+++ EXERCISE MATERIALS +++

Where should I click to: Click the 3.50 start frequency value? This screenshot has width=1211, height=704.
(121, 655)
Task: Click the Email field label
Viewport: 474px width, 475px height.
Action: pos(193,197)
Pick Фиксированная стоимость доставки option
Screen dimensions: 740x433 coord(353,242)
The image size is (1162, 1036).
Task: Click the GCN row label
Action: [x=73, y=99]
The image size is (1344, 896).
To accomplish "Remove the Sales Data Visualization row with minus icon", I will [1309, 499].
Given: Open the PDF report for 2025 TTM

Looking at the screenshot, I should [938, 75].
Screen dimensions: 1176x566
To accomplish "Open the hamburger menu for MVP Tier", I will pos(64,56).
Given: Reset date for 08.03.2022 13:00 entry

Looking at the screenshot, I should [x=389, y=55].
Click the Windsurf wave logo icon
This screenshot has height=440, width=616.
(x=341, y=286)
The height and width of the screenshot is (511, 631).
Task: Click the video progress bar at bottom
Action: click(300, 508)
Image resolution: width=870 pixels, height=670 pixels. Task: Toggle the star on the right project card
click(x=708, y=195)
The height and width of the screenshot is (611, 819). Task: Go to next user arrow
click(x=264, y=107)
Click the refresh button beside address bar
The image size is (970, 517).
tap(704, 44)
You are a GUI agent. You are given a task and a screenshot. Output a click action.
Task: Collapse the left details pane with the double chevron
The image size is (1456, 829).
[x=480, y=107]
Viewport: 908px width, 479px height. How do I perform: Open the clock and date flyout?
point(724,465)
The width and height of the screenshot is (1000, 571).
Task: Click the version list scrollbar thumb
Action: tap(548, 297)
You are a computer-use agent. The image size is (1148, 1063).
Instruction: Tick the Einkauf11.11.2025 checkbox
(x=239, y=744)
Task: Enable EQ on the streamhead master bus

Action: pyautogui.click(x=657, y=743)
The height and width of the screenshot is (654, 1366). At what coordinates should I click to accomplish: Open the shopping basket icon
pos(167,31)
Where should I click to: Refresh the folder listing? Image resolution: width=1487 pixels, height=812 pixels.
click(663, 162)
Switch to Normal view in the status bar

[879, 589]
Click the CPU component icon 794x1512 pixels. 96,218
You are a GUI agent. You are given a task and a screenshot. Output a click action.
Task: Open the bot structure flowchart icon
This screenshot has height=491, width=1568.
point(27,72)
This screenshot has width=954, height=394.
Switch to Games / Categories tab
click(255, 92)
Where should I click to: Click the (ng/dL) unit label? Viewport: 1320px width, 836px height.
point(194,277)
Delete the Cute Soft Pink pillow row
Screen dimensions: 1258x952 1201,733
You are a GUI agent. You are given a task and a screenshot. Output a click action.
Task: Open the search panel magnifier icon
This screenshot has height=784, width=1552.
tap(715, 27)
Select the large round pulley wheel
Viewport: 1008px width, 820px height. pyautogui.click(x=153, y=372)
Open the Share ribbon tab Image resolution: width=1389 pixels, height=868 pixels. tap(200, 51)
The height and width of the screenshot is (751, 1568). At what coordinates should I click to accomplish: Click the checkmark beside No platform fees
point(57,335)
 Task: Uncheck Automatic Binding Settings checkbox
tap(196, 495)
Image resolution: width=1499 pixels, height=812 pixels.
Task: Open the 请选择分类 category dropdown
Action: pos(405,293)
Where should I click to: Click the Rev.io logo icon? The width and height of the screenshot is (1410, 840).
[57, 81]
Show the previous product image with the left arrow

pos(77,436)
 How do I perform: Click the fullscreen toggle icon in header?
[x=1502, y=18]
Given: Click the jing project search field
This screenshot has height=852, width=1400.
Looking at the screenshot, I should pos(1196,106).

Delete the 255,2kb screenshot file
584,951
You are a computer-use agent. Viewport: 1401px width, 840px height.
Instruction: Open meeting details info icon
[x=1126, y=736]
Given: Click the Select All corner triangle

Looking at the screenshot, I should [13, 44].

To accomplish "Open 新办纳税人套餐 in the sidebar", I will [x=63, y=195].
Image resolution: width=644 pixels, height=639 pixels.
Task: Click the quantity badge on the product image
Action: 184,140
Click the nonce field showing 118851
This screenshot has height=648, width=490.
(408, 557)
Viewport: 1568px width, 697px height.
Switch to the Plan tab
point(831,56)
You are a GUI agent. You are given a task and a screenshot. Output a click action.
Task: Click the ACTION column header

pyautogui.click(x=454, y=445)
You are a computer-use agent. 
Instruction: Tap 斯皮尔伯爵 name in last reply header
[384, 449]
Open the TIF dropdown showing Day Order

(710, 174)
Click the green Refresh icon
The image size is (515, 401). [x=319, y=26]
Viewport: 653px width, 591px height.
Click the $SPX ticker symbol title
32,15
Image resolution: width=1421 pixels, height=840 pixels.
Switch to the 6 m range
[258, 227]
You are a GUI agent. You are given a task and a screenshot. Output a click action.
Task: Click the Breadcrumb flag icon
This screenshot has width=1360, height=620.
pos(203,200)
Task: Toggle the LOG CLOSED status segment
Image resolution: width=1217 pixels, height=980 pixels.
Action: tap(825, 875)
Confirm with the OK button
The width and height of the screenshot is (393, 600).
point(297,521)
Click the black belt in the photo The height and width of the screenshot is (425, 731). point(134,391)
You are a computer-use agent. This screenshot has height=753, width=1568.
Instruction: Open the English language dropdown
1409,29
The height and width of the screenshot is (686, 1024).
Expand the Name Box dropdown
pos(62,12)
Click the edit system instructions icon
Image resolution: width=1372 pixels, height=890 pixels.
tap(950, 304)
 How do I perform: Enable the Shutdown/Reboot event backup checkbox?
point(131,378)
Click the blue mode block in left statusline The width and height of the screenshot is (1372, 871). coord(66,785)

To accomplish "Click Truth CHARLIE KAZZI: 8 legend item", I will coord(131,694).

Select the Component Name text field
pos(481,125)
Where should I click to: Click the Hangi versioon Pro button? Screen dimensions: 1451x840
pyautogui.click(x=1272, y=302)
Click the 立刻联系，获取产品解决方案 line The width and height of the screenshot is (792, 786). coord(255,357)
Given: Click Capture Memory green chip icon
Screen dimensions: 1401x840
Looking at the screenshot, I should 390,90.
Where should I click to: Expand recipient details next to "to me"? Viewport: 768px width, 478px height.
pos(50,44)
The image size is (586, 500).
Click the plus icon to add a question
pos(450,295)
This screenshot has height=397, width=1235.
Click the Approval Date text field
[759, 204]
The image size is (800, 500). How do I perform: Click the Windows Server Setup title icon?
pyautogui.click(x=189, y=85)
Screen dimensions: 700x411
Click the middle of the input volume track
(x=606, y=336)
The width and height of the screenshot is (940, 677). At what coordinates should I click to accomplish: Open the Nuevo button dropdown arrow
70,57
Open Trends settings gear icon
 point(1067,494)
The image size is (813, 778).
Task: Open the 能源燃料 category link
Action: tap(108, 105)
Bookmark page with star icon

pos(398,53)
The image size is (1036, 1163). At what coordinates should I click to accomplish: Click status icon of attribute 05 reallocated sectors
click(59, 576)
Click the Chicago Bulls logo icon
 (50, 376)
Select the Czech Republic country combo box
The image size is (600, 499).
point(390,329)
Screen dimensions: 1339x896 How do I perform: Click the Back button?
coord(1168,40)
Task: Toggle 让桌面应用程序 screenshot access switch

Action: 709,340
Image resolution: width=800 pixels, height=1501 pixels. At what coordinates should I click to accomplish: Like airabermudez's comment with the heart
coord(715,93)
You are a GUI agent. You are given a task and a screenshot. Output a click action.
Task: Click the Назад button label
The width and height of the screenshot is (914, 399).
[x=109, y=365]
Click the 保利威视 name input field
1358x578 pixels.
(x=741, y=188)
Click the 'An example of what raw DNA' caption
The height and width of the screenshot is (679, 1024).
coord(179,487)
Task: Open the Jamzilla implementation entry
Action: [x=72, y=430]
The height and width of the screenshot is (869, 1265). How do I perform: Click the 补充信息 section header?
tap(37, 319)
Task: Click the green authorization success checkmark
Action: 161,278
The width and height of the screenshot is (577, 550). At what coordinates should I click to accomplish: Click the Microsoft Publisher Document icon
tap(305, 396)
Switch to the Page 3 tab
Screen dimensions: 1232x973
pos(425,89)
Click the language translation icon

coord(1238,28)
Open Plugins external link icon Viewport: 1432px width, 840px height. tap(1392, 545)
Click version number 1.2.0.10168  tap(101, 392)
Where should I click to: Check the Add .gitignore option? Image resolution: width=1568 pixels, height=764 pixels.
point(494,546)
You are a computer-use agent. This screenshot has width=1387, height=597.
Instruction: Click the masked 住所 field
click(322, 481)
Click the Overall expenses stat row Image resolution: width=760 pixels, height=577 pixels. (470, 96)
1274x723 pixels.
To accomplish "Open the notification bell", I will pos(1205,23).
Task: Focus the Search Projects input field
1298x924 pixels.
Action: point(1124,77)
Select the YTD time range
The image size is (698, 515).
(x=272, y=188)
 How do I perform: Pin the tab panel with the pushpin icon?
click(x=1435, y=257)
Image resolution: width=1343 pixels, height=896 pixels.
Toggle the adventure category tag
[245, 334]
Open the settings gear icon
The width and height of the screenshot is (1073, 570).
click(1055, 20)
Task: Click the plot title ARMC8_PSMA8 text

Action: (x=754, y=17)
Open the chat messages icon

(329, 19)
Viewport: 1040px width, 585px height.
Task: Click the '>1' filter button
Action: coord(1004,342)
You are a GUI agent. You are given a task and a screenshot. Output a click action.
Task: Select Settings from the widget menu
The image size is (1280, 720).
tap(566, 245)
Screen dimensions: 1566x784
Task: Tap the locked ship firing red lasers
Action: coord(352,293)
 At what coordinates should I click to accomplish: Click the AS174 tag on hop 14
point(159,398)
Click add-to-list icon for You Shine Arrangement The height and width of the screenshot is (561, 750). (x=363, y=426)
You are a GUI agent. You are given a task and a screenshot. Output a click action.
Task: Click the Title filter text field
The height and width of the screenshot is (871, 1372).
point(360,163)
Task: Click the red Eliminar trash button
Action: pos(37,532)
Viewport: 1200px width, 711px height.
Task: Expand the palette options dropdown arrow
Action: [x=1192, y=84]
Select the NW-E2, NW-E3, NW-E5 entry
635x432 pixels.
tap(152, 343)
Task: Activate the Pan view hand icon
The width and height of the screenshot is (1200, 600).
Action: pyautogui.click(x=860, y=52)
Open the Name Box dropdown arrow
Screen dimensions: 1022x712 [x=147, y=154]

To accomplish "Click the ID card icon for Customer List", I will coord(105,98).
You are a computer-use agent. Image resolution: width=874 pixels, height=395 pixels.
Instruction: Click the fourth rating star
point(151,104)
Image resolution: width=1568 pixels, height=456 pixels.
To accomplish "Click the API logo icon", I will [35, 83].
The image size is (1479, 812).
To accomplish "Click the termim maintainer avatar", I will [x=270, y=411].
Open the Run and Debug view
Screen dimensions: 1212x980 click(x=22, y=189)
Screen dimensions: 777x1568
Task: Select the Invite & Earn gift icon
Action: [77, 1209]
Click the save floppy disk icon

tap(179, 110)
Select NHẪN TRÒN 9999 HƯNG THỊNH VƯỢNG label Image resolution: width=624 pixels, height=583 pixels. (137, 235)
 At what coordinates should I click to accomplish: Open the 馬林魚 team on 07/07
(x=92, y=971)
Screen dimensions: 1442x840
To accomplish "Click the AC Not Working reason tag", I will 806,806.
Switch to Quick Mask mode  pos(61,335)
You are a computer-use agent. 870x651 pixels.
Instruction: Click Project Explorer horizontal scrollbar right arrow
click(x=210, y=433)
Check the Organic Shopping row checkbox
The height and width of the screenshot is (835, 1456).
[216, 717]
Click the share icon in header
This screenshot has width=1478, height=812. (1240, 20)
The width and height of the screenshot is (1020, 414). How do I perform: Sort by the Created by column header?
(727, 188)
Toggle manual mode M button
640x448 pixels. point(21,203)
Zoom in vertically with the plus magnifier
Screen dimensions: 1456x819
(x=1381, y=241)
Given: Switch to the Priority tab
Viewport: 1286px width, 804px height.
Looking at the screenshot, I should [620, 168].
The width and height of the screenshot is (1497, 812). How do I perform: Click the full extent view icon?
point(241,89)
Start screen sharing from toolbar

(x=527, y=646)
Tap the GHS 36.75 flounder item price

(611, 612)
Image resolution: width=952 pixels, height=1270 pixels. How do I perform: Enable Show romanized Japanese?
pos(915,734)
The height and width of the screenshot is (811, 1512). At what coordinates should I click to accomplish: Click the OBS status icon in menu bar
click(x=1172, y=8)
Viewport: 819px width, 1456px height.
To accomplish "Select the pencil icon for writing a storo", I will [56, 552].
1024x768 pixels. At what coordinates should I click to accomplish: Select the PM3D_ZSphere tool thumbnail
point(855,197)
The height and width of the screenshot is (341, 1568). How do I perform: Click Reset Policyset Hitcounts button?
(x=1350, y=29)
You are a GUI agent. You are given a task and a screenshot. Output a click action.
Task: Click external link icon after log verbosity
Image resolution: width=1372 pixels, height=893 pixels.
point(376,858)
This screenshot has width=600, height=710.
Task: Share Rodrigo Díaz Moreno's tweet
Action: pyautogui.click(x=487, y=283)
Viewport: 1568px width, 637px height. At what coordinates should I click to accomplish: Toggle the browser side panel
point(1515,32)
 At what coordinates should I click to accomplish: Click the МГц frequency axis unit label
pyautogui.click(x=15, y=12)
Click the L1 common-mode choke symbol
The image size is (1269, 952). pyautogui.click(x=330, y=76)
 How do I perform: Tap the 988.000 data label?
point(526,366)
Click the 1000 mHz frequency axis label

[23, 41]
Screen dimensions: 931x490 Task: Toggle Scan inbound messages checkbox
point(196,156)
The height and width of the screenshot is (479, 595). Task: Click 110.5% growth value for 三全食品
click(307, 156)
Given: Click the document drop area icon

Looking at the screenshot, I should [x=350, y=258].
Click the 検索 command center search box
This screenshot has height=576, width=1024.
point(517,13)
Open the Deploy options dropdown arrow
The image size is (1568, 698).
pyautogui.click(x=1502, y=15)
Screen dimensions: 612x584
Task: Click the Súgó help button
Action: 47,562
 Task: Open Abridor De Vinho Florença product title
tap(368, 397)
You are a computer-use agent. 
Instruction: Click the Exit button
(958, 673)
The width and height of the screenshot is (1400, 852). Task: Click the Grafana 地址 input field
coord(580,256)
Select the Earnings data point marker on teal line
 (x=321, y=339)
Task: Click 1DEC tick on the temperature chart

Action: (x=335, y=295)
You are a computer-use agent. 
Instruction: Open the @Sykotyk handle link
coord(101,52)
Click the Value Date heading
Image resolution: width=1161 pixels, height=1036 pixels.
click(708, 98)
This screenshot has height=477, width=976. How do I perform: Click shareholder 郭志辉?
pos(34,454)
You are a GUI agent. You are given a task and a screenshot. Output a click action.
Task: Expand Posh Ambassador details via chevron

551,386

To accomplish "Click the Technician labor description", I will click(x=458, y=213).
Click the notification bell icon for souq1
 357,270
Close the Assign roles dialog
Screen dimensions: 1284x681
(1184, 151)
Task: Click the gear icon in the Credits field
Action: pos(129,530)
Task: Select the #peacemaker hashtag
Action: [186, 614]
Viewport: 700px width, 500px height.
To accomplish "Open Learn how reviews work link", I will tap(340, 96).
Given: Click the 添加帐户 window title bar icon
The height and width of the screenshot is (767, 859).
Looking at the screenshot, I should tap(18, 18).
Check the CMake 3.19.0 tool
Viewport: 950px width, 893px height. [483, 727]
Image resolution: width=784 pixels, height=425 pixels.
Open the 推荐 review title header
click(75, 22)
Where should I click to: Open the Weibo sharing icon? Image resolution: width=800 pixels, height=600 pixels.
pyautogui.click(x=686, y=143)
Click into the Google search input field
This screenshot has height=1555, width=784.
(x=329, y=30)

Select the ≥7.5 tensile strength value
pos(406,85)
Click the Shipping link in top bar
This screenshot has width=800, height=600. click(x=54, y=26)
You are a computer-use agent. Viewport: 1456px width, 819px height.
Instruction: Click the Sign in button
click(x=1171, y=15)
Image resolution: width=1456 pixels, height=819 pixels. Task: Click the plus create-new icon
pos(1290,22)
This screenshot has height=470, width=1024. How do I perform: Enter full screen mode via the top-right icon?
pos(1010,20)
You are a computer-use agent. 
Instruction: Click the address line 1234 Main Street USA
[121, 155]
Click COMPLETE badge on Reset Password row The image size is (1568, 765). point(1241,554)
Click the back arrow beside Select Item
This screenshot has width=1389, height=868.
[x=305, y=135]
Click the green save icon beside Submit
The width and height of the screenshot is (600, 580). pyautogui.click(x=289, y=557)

+++

- **GOAL**:
Reproduce the records from their beginning through the line containing "will [1309, 499].", inclusive, with "Email" replaced by "Username" and all else unchanged.

- **FINAL ANSWER**:
Where should I click to: Click the 3.50 start frequency value? This screenshot has width=1211, height=704.
(121, 655)
Task: Click the Username field label
Viewport: 474px width, 475px height.
Action: pos(193,197)
Pick Фиксированная стоимость доставки option
Screen dimensions: 740x433 coord(353,242)
The image size is (1162, 1036).
Task: Click the GCN row label
Action: [x=73, y=99]
The image size is (1344, 896).
To accomplish "Remove the Sales Data Visualization row with minus icon", I will [1309, 499].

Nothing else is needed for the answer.